• [Testo da leggere]:
########

L’alpinista italiano aveva puntato a questa impresa da tempo. La squadra originale, oltre a Della Bordella, era composta da altri due “Matteo”, Matteo Bernasconi e Matteo Pasquetto: di qui il nome di “Cordata dei tre Matteo”. Gli altri due, però, non hanno potuto prendere parte alla spedizione perché scomparsi entrambi nel 2020: Bernasconi sotto una valanga, poco dopo la fine del primo lockdown, Pasquetto sul Monte Bianco, davanti agli occhi di Della Bordella, dopo aver completato l’apertura di una nuova via di grande spessore sulle Grandes Jorasses. «Non abbiamo potuto partire tutti assieme, tre anni fa, perché per una cosa così grande, così importante, si devono allineare tantissimi fattori. Nelle due stagioni in cui avevamo provato l’approccio insieme agli altri due Matteo c’era sempre qualcosa che non andava. La prima volta, con Matteo Pasquetta, avevamo fatto un bel tentativo, ma dopo aver percorso più di metà della via ma il brutto tempo ci aveva respinti. La seconda volta, con anche Matteo Bernasconi, il tempo era buono ma la montagna non era in condizioni ottimali: era tutta ghiacciata e non era possibile proprio salire. Dietro queste spedizioni c’è un percorso di preparazione, anche di corteggiamento, che dura anni: non sei tu a dire “domani vado e scalo”, dipende in primis dalla montagna, poi dalla tua preparazione e da tantissimi fattori che purtroppo si sono allineati solo quest’anno. La nuova via, in onore di Korra, dei due Matteo e di tutti i nostri fratelli che sono mancati sulle montagne che tanto amiamo, si chiama Brothers in arms».

########

• [Compiti da svolgere]:
- A) Secondo il testo sulla Cordata dei tre Matteo, perché Matteo Bernasconi e Matteo Pasquetto non hanno partecipato alla spedizione? Rispondi in una-tre frasi.
- B) Prosegui il testo sulla Cordata dei tre Matteo a partire dalla sua ultima frase.

[Voci memorizzate]
########

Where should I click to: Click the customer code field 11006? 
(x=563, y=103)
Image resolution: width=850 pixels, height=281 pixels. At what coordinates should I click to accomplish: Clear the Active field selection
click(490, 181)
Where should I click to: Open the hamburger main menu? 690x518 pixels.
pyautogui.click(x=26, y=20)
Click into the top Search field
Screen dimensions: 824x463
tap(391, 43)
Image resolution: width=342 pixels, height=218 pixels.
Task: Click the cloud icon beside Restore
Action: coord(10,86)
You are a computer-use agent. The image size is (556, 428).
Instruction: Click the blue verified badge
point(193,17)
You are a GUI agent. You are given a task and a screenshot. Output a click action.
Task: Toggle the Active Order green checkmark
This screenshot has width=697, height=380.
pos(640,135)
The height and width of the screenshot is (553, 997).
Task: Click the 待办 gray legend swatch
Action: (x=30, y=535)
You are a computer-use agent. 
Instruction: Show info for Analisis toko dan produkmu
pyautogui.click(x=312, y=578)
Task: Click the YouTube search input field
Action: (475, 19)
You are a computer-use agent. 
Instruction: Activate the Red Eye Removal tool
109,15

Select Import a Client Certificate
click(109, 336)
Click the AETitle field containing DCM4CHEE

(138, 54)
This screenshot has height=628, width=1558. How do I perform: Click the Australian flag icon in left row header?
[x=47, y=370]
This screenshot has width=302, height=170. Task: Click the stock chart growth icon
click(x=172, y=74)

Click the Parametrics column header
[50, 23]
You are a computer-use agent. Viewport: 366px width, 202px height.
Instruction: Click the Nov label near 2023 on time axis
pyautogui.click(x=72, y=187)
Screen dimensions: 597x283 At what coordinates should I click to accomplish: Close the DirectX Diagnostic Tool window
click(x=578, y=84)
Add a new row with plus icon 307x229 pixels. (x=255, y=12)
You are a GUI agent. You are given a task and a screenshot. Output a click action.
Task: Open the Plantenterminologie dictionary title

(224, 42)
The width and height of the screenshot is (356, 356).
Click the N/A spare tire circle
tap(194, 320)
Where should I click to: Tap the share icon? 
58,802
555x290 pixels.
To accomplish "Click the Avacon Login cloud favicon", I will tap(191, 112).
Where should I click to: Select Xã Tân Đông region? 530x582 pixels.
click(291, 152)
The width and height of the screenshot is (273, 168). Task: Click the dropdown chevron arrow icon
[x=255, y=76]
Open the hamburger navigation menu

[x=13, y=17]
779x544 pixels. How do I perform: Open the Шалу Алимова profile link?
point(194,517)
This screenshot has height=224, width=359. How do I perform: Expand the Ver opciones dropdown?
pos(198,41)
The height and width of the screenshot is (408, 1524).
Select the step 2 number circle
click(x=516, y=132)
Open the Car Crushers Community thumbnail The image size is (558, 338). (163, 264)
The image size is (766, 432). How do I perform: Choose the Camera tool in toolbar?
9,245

########

• [Risultati dell'esercizio]:
- A) Non hanno partecipato perché sono morti entrambi nel 2020. Bernasconi è morto sotto una valanga poco dopo la fine del primo lockdown. Pasquetto è morto sul Monte Bianco, davanti agli occhi di Della Bordella, dopo aver completato l'apertura di una nuova via sulle Grandes Jorasses.

- B)
Imprese come questa, però, potrebbero essere sempre più rare. Colpa del cambiamento climatico, che sta alzando la temperatura terrestre e modificando in modo significativo l’equilibrio su cui si reggono gli ecosistemi montani. «L’effetto che questo fenomeno crea sul nostro mondo è significativo, anche se è sbagliato fare generalizzazioni. Nel caso di Korra e Tomy, per esempio, la sfortuna ha giocato un ruolo preponderante – precisa Della Bordella – però non si può negare che il cambiamento climatico abbia il suo impatto su questo genere di eventi, sulle scariche e sulle valanghe: fa più caldo, una volta queste cose succedevano molto meno. Ci sono sempre state, ma è chiaro che il cambiamento climatico peggiora questo genere di eventi in modo notevole: lo si vede nella vita di tutti i giorni con alluvioni, frane e quant’altro, sulle montagne lo si vede ancora di più. Ogni montagna è a sé, ma con l’innalzarsi della temperatura media aumentano i pericoli, e forse imprese come questa saranno sempre più difficili da portare a compimento».